WHAT TO DO -
Everything from the line holding "Viewport: 1920px width, 901px height." to the end of the data must be reproduced exactly; include both boundary lines and nothing else.

********

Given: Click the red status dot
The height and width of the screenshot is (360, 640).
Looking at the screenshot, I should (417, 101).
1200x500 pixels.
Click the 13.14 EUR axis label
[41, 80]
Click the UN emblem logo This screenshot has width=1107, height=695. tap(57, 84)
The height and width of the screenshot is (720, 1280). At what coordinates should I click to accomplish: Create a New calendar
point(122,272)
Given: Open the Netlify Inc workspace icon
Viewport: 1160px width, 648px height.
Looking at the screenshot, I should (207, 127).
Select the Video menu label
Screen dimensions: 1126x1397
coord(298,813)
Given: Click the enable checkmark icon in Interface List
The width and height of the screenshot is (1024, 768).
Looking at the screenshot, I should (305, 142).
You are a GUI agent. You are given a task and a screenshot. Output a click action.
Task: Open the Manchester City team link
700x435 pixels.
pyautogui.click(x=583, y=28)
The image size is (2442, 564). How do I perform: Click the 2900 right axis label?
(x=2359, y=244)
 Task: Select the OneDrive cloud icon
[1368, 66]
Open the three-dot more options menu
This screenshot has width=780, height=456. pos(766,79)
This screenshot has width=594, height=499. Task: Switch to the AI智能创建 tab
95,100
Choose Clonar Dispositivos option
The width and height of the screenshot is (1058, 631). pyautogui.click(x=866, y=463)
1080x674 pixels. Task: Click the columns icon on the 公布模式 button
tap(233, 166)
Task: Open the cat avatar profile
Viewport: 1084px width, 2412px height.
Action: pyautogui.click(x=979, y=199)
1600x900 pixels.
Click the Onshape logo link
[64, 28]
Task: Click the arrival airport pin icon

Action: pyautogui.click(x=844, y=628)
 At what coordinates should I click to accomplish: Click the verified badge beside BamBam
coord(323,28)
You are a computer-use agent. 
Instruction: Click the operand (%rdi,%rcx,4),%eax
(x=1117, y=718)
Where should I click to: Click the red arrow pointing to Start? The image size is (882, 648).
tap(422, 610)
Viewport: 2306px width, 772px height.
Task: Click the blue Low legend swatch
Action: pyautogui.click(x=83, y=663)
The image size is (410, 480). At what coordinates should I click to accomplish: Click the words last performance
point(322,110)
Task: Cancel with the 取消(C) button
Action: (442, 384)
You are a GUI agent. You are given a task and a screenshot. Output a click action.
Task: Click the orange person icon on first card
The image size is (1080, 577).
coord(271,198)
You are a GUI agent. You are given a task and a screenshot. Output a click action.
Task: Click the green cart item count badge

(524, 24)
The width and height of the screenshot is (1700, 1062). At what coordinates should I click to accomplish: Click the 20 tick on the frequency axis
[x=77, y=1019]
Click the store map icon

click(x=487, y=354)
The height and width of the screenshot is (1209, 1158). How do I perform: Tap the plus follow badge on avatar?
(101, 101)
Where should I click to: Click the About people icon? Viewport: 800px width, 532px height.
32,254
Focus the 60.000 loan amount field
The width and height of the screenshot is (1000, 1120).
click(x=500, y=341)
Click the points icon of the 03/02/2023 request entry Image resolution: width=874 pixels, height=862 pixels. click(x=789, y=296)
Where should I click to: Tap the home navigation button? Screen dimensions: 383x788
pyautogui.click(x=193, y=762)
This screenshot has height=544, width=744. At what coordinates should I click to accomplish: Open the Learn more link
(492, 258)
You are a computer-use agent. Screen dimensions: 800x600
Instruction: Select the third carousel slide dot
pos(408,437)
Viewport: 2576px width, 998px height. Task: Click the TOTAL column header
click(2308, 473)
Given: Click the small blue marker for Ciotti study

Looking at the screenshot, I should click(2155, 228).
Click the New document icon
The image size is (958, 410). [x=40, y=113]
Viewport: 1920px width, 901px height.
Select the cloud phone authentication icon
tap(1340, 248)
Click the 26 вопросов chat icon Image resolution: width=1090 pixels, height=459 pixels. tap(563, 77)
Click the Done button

********

OUTPUT OF THE EXERCISE -
Viewport: 1920px width, 901px height.
Select the cloud phone authentication icon
tap(1340, 248)
Click the 26 вопросов chat icon Image resolution: width=1090 pixels, height=459 pixels. tap(563, 77)
Click the Done button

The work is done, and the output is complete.